◆ Set exercise
Count the lines in the material below that contain the string "Locate", matching case exactly. Reply with the number only.

[Data records]
[BEGIN]

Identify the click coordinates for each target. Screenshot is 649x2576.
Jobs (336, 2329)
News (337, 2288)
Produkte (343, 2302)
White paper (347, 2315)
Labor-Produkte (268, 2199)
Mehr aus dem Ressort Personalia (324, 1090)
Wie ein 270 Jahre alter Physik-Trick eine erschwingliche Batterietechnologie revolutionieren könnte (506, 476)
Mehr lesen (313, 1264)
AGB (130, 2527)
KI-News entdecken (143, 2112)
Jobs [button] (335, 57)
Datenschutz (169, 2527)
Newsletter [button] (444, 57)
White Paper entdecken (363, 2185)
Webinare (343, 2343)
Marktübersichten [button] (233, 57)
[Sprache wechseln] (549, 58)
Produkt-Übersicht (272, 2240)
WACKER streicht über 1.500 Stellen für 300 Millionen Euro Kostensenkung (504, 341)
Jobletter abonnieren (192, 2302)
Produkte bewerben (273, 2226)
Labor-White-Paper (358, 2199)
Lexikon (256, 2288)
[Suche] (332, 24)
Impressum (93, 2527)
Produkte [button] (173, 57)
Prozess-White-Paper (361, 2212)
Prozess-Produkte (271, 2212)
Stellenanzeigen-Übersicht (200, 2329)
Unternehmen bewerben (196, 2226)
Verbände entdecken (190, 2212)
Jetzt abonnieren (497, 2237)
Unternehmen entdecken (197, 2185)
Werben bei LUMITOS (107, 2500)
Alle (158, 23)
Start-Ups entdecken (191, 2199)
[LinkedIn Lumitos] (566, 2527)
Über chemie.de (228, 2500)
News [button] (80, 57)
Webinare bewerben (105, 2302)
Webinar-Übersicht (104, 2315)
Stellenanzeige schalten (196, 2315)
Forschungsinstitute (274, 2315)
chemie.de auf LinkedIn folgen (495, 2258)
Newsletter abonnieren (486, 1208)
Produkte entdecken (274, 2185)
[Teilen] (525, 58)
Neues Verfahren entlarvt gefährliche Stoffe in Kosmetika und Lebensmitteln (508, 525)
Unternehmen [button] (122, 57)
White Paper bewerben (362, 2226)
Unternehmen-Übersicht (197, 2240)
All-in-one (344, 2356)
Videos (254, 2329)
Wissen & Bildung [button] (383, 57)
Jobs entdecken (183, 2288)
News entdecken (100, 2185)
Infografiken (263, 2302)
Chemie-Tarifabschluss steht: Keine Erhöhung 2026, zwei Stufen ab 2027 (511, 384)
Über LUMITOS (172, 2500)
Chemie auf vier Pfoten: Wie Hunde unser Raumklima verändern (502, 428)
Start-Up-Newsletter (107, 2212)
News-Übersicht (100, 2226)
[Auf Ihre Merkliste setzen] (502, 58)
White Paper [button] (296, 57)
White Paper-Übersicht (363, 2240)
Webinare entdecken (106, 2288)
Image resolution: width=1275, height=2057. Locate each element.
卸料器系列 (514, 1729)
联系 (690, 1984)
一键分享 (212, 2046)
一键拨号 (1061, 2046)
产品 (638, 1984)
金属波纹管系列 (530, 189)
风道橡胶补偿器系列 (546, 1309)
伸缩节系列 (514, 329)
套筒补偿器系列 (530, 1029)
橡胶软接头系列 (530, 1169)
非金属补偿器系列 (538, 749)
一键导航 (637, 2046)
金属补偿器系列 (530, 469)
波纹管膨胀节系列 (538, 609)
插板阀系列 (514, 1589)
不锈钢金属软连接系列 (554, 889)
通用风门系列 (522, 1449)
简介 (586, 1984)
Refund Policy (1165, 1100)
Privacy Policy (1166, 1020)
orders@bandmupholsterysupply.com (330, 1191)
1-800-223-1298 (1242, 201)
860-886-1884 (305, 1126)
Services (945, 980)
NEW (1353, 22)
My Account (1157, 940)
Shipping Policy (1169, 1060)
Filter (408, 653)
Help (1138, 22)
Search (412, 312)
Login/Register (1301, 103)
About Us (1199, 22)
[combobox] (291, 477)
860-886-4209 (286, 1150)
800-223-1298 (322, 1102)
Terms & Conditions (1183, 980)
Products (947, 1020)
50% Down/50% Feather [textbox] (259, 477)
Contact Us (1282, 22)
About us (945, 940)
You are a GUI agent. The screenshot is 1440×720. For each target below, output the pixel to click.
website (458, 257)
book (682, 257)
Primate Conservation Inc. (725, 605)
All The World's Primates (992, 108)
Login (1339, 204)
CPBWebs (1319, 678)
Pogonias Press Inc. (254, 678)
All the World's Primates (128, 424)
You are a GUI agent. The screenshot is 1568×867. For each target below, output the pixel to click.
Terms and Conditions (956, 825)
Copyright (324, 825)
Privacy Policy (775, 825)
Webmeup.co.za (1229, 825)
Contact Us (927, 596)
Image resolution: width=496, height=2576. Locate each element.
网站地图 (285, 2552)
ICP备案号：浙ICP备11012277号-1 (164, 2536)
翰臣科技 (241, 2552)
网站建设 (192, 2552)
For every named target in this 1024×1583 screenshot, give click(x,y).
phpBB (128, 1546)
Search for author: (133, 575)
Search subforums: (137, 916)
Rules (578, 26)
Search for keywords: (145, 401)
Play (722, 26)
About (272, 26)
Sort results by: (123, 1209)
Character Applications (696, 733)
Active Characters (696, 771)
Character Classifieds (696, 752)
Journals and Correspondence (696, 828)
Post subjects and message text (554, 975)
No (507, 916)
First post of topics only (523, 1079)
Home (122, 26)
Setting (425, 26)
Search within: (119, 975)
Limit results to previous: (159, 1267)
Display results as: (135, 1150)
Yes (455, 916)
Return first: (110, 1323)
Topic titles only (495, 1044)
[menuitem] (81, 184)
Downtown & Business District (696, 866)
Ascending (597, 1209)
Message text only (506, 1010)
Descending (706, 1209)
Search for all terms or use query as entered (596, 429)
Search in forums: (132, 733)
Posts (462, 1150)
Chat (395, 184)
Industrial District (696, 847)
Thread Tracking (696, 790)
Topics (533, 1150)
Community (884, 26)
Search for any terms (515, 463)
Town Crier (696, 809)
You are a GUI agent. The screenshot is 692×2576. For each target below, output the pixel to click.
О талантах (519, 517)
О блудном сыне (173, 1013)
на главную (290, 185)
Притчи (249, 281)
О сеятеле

[END]

◆ Reply to the exercise
2